▶ **WHAT THE EXERCISE ASKS**:
The full listing, excluding its pictures, should be printed exactly as it stands.

------------------------------------------------------------

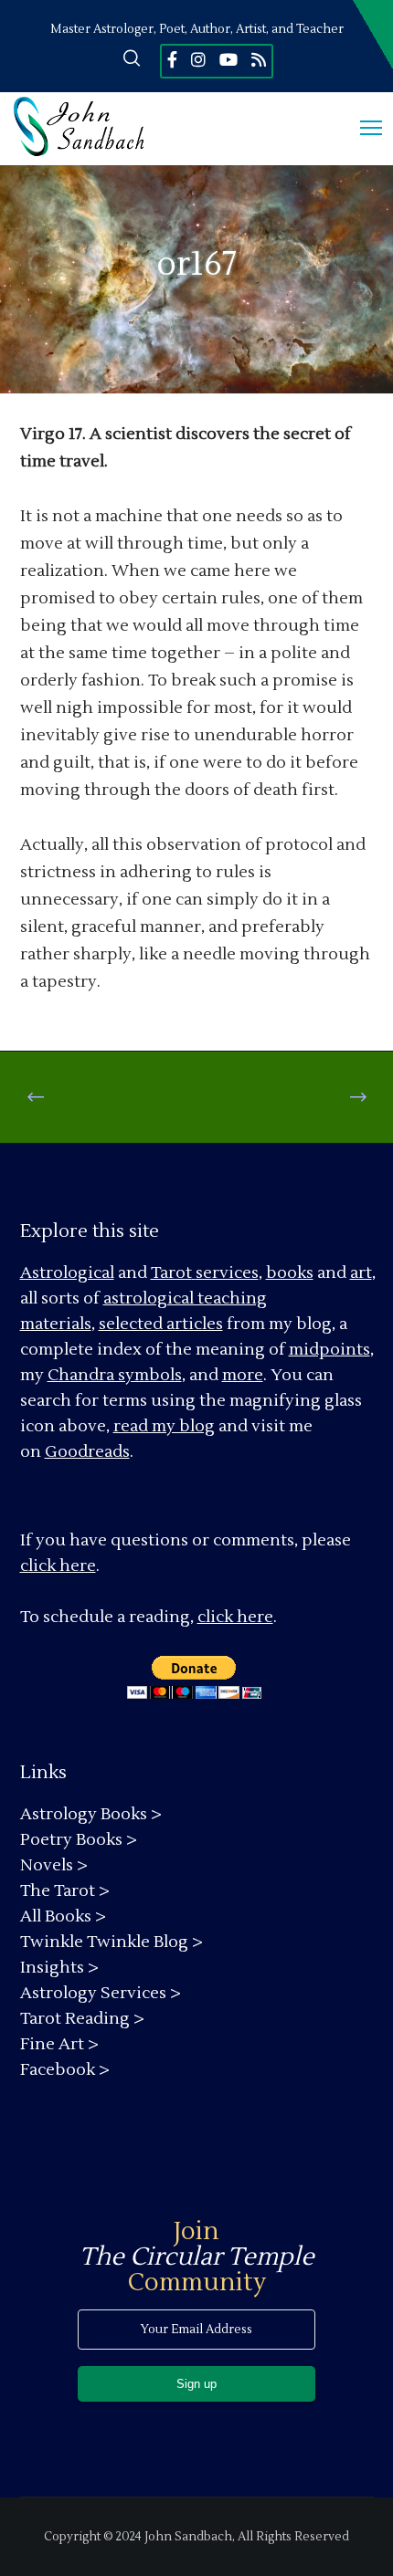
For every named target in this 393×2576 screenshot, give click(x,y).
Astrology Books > (91, 1814)
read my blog (164, 1426)
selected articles (161, 1324)
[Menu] (363, 128)
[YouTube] (228, 59)
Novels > (54, 1865)
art (361, 1272)
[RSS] (258, 59)
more (242, 1375)
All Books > (63, 1916)
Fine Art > (59, 2044)
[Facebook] (172, 59)
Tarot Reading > (82, 2018)
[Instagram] (198, 59)
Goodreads (87, 1451)
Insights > (59, 1967)
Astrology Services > (100, 1993)
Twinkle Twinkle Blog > (111, 1942)
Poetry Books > (78, 1839)
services (227, 1272)
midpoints (329, 1349)
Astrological (67, 1272)
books (289, 1272)
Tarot (171, 1272)
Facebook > (65, 2069)
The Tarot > (65, 1890)
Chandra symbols (115, 1375)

------------------------------------------------------------

▶ **FINAL ANSWER**:
For every named target in this 393×2576 screenshot, give click(x,y).
Astrology Books > (91, 1814)
read my blog (164, 1426)
selected articles (161, 1324)
[Menu] (363, 128)
[YouTube] (228, 59)
Novels > (54, 1865)
art (361, 1272)
[RSS] (258, 59)
more (242, 1375)
All Books > (63, 1916)
Fine Art > (59, 2044)
[Facebook] (172, 59)
Tarot Reading > (82, 2018)
[Instagram] (198, 59)
Goodreads (87, 1451)
Insights > (59, 1967)
Astrology Services > (100, 1993)
Twinkle Twinkle Blog > (111, 1942)
Poetry Books > (78, 1839)
services (227, 1272)
midpoints (329, 1349)
Astrological (67, 1272)
books (289, 1272)
Tarot (171, 1272)
Facebook > (65, 2069)
The Tarot > (65, 1890)
Chandra symbols (115, 1375)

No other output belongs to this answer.